**ACTION ITEM**
Every line of the data must be retyped exactly as it stands.

**INPUT FOR THIS TASK**
_____

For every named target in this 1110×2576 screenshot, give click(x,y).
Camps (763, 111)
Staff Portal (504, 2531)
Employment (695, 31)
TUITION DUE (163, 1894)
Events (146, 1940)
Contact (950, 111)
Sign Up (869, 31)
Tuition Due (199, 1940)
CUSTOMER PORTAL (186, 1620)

_____

**SOLUTION FOR THIS TASK**
For every named target in this 1110×2576 screenshot, give click(x,y).
Camps (763, 111)
Staff Portal (504, 2531)
Employment (695, 31)
TUITION DUE (163, 1894)
Events (146, 1940)
Contact (950, 111)
Sign Up (869, 31)
Tuition Due (199, 1940)
CUSTOMER PORTAL (186, 1620)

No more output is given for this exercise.